** start of Article **
I'm trying to figure out which of the two pageview definitions we currently have I can use for a question Bob and I are trying to address. It would be great if you share your thoughts. If you choose to do so, please do it by Tuesday, eod, PST.
More details:
What are we doing?
We are building an edit recommendation system that identifies the missing articles in Wikipedia that have a corresponding page in at least one of the top 50 Wikipedia languages, ranks them, and recommends the ranked articles to editors who the algorithm assesses as those who may like to edit the article.
Where does pageview definition come into play?
When we want to rank missing articles. To do the ranking, we want to consider the pageviews to the article in the languages the article exists in, and using this information estimate what the traffic is expected to be in the language the article is missing in.
Why does it matter which pageview definition we use?
We would like to use webstatscollector pageview definition since the hourly data we have based on this definition goes back to roughly September 2014. If we go with the new pageview definition, we will have data for the past 2.5 months. The longer period of time we have data for, the better.
Why don't you then just use webstatscollector data?
We're inclined to do that but we need to make sure that data works for the kind of analysis we want to do. Per discussions with Oliver, webstatscollector data has a lot of pageviews from bots and spiders. The question is: is the effect of bot/spider traffic, i.e., the number of pageviews they add to each page, roughly uniform across all pages? If that is the case, webstatscollector definition will be our choice.
I appreciate your thoughts on this.
** end of Article **
• Request a
Copy the records word for word, starting at the line that contains "You are a GUI" and ending at the end of the records, with both ends included. Leave the pictures out of your answer.
The records are unrelated to the pageview discussion.
** start of Stored rows **
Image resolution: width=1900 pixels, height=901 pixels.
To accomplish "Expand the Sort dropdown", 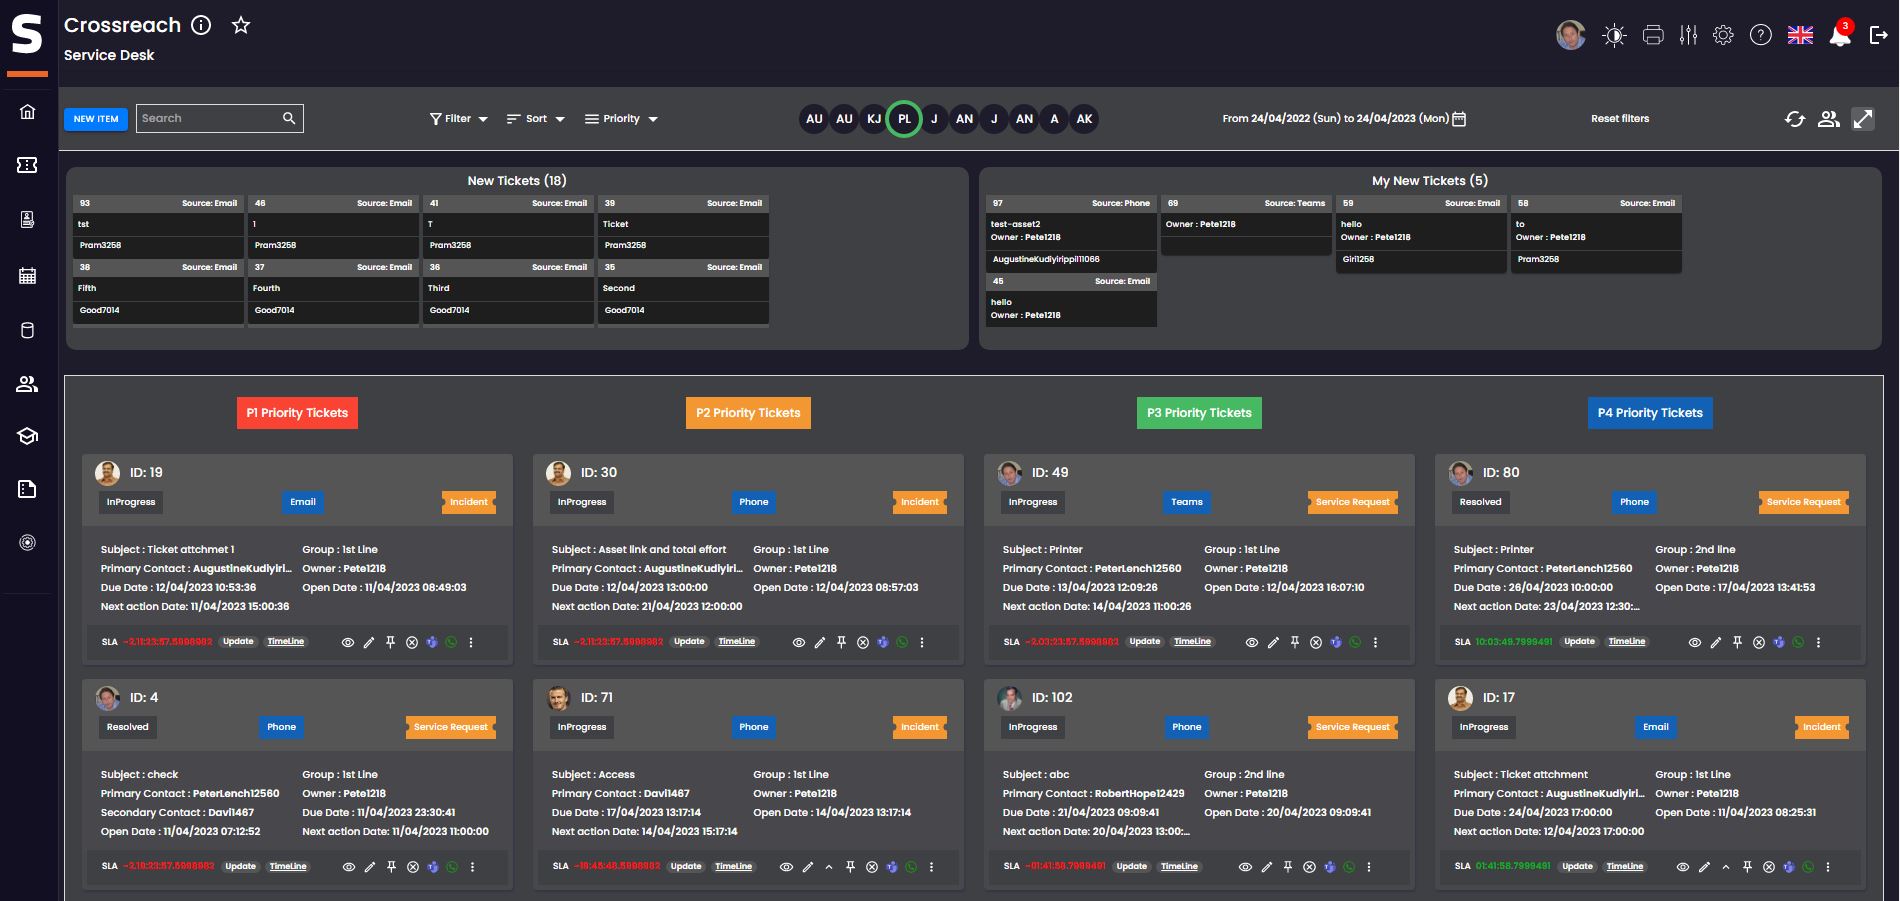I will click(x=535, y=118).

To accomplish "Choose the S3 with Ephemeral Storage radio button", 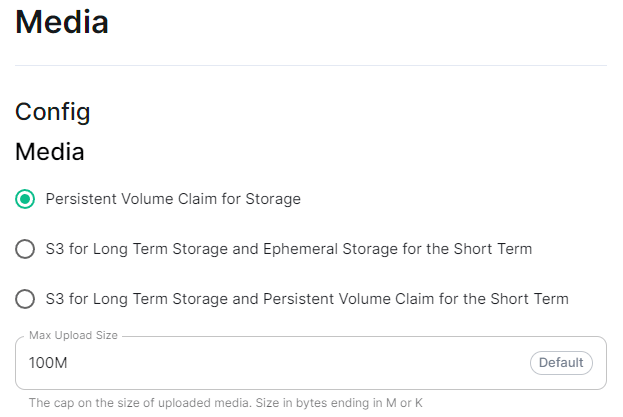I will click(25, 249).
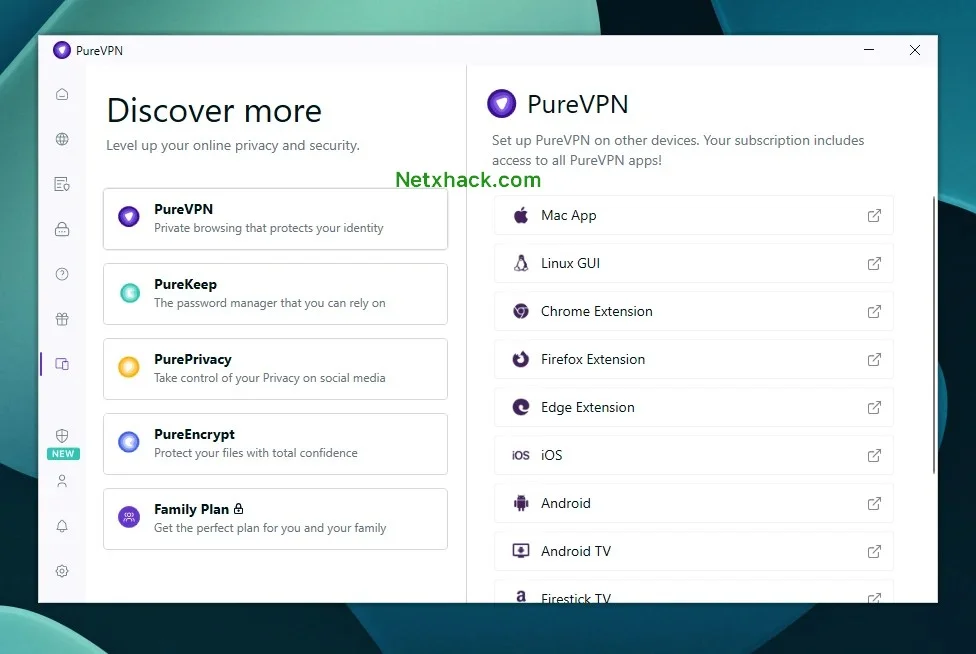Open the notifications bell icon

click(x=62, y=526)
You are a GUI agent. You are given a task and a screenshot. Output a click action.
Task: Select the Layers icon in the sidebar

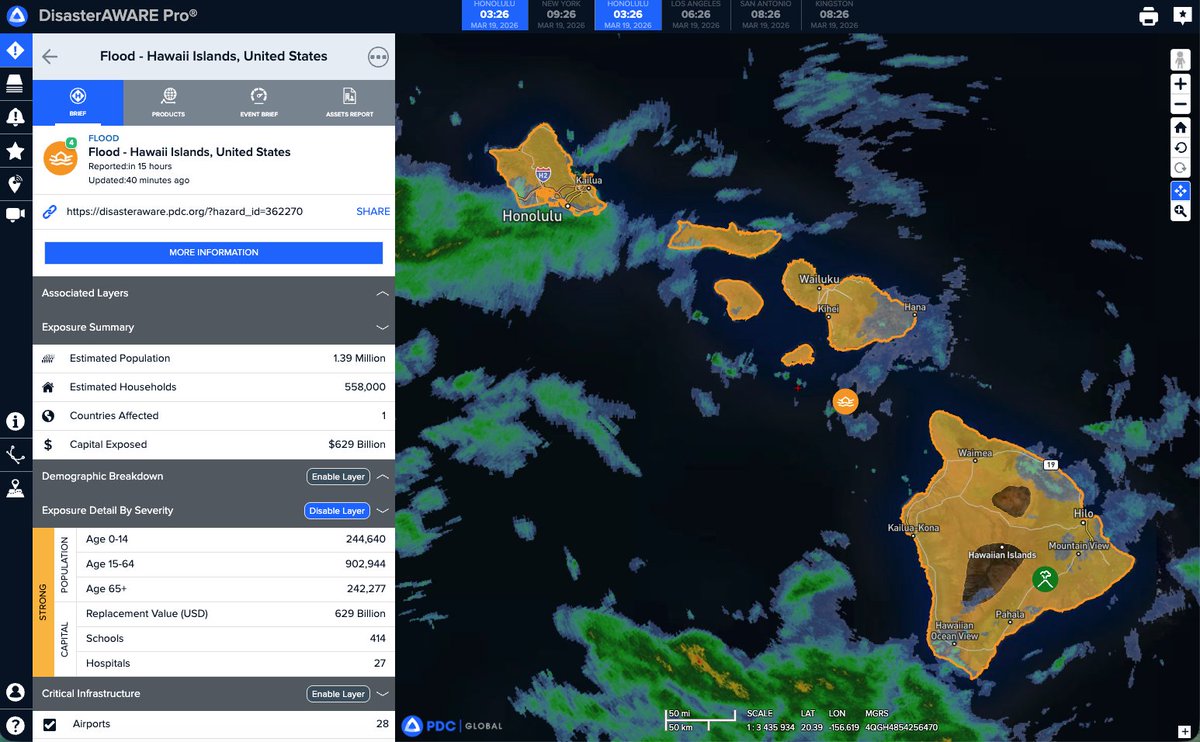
** end of Stored rows **
• Request b
Rewrite the part of the pageview discussion starting at "Why does it" and ending at "for, the better.", substituting "daily" for "hourly".

• Final result a
You are a GUI agent. You are given a task and a screenshot. Output a click action.
Task: Select the Layers icon in the sidebar

• Final result b
Why does it matter which pageview definition we use?
We would like to use webstatscollector pageview definition since the daily data we have based on this definition goes back to roughly September 2014. If we go with the new pageview definition, we will have data for the past 2.5 months. The longer period of time we have data for, the better.